→ **REQUIREMENTS**
Reproduce all of the material below word for word, with nothing changed or left out.

-- start --

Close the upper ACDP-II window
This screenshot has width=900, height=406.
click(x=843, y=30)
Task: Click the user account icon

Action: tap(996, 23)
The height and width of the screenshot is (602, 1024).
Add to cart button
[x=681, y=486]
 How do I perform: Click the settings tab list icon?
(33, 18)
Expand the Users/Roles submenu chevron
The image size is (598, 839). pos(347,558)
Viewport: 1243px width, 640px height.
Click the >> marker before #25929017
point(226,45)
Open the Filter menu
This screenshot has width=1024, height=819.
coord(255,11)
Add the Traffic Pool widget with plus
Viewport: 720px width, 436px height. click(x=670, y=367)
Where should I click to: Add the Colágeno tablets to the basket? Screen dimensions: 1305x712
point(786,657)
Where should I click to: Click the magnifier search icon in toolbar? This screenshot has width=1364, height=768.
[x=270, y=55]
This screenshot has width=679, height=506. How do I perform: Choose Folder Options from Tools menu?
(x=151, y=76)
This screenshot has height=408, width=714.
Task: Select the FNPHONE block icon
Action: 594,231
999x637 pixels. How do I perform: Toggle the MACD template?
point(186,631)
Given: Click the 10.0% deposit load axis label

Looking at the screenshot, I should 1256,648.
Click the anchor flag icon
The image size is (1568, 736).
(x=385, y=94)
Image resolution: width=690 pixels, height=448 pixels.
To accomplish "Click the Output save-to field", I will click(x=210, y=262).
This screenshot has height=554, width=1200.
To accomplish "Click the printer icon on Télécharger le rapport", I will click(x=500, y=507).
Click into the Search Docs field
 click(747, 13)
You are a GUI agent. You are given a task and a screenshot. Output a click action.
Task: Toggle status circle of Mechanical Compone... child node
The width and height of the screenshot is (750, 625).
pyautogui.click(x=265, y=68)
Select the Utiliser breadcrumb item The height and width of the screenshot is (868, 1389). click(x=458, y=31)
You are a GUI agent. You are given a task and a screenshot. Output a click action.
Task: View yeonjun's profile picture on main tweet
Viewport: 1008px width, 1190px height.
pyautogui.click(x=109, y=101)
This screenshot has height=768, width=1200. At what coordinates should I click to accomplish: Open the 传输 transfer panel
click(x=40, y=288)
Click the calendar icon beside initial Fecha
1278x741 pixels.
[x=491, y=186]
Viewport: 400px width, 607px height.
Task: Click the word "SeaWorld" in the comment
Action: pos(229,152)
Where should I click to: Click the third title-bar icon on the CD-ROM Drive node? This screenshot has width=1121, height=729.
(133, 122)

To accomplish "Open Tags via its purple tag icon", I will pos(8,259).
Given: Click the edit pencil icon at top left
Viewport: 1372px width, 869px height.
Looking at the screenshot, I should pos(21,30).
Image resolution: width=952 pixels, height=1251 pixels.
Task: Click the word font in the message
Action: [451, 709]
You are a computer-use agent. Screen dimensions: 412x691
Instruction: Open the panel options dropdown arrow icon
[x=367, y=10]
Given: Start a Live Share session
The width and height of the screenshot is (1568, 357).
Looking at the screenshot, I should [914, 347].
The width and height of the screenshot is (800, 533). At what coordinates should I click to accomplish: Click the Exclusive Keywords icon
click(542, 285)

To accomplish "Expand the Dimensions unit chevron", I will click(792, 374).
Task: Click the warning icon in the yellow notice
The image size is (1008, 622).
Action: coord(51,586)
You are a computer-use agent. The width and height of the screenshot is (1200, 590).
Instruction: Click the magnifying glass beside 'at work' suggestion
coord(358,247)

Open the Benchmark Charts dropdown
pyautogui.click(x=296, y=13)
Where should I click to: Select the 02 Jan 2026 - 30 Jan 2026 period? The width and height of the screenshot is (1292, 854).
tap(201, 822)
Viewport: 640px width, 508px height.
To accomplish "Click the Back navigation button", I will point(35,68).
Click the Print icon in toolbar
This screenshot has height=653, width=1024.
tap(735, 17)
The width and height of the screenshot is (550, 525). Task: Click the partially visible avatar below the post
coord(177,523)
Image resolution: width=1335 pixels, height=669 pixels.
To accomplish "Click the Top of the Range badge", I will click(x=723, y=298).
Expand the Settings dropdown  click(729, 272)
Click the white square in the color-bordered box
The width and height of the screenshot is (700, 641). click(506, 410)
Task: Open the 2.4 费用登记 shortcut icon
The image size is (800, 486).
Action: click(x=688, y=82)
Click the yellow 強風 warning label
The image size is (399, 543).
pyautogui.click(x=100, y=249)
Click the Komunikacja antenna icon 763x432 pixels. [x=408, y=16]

-- end --

→ **SOLUTION FOR THIS PROBLEM**
Close the upper ACDP-II window
This screenshot has width=900, height=406.
click(x=843, y=30)
Task: Click the user account icon

Action: tap(996, 23)
The height and width of the screenshot is (602, 1024).
Add to cart button
[x=681, y=486]
 How do I perform: Click the settings tab list icon?
(33, 18)
Expand the Users/Roles submenu chevron
The image size is (598, 839). pos(347,558)
Viewport: 1243px width, 640px height.
Click the >> marker before #25929017
point(226,45)
Open the Filter menu
This screenshot has width=1024, height=819.
coord(255,11)
Add the Traffic Pool widget with plus
Viewport: 720px width, 436px height. click(x=670, y=367)
Where should I click to: Add the Colágeno tablets to the basket? Screen dimensions: 1305x712
point(786,657)
Where should I click to: Click the magnifier search icon in toolbar? This screenshot has width=1364, height=768.
[x=270, y=55]
This screenshot has width=679, height=506. How do I perform: Choose Folder Options from Tools menu?
(x=151, y=76)
This screenshot has height=408, width=714.
Task: Select the FNPHONE block icon
Action: 594,231
999x637 pixels. How do I perform: Toggle the MACD template?
point(186,631)
Given: Click the 10.0% deposit load axis label

Looking at the screenshot, I should 1256,648.
Click the anchor flag icon
The image size is (1568, 736).
(x=385, y=94)
Image resolution: width=690 pixels, height=448 pixels.
To accomplish "Click the Output save-to field", I will click(x=210, y=262).
This screenshot has height=554, width=1200.
To accomplish "Click the printer icon on Télécharger le rapport", I will click(x=500, y=507).
Click into the Search Docs field
 click(747, 13)
You are a GUI agent. You are given a task and a screenshot. Output a click action.
Task: Toggle status circle of Mechanical Compone... child node
The width and height of the screenshot is (750, 625).
pyautogui.click(x=265, y=68)
Select the Utiliser breadcrumb item The height and width of the screenshot is (868, 1389). click(x=458, y=31)
You are a GUI agent. You are given a task and a screenshot. Output a click action.
Task: View yeonjun's profile picture on main tweet
Viewport: 1008px width, 1190px height.
pyautogui.click(x=109, y=101)
This screenshot has height=768, width=1200. At what coordinates should I click to accomplish: Open the 传输 transfer panel
click(x=40, y=288)
Click the calendar icon beside initial Fecha
1278x741 pixels.
[x=491, y=186]
Viewport: 400px width, 607px height.
Task: Click the word "SeaWorld" in the comment
Action: pos(229,152)
Where should I click to: Click the third title-bar icon on the CD-ROM Drive node? This screenshot has width=1121, height=729.
(133, 122)

To accomplish "Open Tags via its purple tag icon", I will pos(8,259).
Given: Click the edit pencil icon at top left
Viewport: 1372px width, 869px height.
Looking at the screenshot, I should pos(21,30).
Image resolution: width=952 pixels, height=1251 pixels.
Task: Click the word font in the message
Action: [451, 709]
You are a computer-use agent. Screen dimensions: 412x691
Instruction: Open the panel options dropdown arrow icon
[x=367, y=10]
Given: Start a Live Share session
The width and height of the screenshot is (1568, 357).
Looking at the screenshot, I should [914, 347].
The width and height of the screenshot is (800, 533). At what coordinates should I click to accomplish: Click the Exclusive Keywords icon
click(542, 285)

To accomplish "Expand the Dimensions unit chevron", I will click(792, 374).
Task: Click the warning icon in the yellow notice
The image size is (1008, 622).
Action: coord(51,586)
You are a computer-use agent. The width and height of the screenshot is (1200, 590).
Instruction: Click the magnifying glass beside 'at work' suggestion
coord(358,247)

Open the Benchmark Charts dropdown
pyautogui.click(x=296, y=13)
Where should I click to: Select the 02 Jan 2026 - 30 Jan 2026 period? The width and height of the screenshot is (1292, 854).
tap(201, 822)
Viewport: 640px width, 508px height.
To accomplish "Click the Back navigation button", I will point(35,68).
Click the Print icon in toolbar
This screenshot has height=653, width=1024.
tap(735, 17)
The width and height of the screenshot is (550, 525). Task: Click the partially visible avatar below the post
coord(177,523)
Image resolution: width=1335 pixels, height=669 pixels.
To accomplish "Click the Top of the Range badge", I will click(x=723, y=298).
Expand the Settings dropdown  click(729, 272)
Click the white square in the color-bordered box
The width and height of the screenshot is (700, 641). click(506, 410)
Task: Open the 2.4 费用登记 shortcut icon
The image size is (800, 486).
Action: click(x=688, y=82)
Click the yellow 強風 warning label
The image size is (399, 543).
pyautogui.click(x=100, y=249)
Click the Komunikacja antenna icon 763x432 pixels. [x=408, y=16]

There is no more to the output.